Hace un tiempo la derrota de España ayer se habría convertido en debate de estado, en una revisión de las reglas del fútbol, de por qué se tolera a los equipos jugar con tanto extrangero, de que Barça y Madrid muy bien pero nuestra selección siempre fracasa. Hoy no. En 2010 esto ha pasado a la historia afortunadamente. España siempre se caracterizó por hacer lo que ayer nos hizo Portugal, es decir, ganar cualquier amistoso a cualquier equipo, deslumbrar al mundo con nuestro juego, ilusionar a la gente y cuando llegaba la cita importante estabamnos fuera antes de lo esperado y con cara de tontos. Ahora la historia es a la inversa. Los campeones del mundo de amistosos son otros, nosotros somos los de verdad.

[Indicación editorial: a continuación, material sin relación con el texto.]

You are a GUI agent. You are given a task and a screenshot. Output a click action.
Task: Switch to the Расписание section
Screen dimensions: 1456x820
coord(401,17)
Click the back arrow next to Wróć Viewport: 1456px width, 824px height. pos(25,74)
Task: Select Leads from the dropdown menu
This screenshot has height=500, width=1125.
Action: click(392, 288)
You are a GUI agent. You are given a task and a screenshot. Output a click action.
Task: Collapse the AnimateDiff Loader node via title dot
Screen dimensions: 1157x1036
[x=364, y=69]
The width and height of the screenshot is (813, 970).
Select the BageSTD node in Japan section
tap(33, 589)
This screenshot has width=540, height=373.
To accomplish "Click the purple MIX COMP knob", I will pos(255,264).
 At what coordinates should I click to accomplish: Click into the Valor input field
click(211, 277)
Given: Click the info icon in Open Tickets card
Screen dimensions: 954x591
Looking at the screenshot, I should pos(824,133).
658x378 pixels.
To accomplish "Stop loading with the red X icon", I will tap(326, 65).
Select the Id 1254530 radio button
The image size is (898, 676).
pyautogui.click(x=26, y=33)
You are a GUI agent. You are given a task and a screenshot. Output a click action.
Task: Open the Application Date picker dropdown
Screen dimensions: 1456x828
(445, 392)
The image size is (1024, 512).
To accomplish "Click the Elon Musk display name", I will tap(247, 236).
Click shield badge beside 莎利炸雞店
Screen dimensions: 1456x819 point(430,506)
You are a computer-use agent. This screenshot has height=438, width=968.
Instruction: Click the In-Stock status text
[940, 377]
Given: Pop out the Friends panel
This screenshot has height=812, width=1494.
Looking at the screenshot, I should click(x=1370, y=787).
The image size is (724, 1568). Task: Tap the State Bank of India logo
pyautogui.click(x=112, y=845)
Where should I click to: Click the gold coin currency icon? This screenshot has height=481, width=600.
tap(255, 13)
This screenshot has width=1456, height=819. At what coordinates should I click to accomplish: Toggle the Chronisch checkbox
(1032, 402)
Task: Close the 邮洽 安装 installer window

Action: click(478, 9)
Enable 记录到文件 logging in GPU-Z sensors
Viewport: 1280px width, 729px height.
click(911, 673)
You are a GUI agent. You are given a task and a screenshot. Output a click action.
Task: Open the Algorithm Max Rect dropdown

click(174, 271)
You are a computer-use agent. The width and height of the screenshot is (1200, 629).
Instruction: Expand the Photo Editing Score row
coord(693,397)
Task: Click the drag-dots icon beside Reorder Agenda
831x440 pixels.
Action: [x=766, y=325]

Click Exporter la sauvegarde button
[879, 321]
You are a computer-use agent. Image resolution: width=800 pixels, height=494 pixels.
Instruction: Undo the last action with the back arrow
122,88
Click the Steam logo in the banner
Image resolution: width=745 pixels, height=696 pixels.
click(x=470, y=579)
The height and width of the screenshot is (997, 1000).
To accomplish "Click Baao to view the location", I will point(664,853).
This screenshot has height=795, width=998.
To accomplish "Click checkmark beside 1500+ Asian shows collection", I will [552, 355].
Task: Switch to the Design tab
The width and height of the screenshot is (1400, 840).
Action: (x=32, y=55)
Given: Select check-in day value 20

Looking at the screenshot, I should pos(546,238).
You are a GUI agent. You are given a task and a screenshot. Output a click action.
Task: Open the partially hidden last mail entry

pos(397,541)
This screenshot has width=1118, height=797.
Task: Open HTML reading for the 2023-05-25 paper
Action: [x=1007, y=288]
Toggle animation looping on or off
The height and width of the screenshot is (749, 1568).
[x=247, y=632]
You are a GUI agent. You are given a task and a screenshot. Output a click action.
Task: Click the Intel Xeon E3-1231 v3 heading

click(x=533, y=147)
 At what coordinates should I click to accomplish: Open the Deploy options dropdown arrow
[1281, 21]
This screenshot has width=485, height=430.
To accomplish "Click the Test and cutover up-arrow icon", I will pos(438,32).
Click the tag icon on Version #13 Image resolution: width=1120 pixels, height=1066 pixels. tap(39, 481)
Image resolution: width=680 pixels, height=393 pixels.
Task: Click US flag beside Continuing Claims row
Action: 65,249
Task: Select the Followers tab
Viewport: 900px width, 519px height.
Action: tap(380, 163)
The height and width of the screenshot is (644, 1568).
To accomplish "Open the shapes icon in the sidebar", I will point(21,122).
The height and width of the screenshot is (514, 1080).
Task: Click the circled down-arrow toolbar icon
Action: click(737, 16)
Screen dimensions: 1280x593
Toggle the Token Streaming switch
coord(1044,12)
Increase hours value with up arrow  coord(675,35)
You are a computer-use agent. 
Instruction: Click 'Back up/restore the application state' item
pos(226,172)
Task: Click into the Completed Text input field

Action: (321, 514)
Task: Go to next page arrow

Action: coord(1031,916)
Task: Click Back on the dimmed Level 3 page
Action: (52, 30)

En cualquier caso, tampoco hace falta tirar la copa al barro cada vez que saltemos a un campo. Somos la campeona del mundo y hay que ejercer como tal. Ayer los nuestros estaban a otra cosa, con la vista más en el clásico y en la liga que en el propio partido. Y claro, pues nos pasaron por encima, con un soberbio Ronaldo en la primera mitad, que dejó un no-golazo soberbio y con un gigantesco Nani en el segundo acto. Al final, 4-0 y el público acabó coreando con “oles” a los suyos. Mientras tanto españa seguía divagando por el campo sin pena ni gloria, con Villa perdido en ataque, Xavi lejos de su habitat natural y con Iniesta como única arma ofensiva. Portugal feliz por la victoria y a nosotros siempre nos quedará la cinta del once de julio.

Amén del fútbol la noticia del encuentro estuvo en la grada. Flaco favor le hizo el público portugués  a la candidatura ibérica de albergar el Mundial 2018. El estadio Da Luz presentó un aspecto paupérrimo, lamentable para ser el partido que era, ni media entrada registraba el campo. Y estabámos hablando de un partido entre una joven e ilusionante Portugal con Ronaldo a la cabeza contra la vecina y campeona del mundo selección española. Lo dicho, peor que el resultado fue el aspecto de las gradas. Un punto menos para el proyecto entre Portugal y España.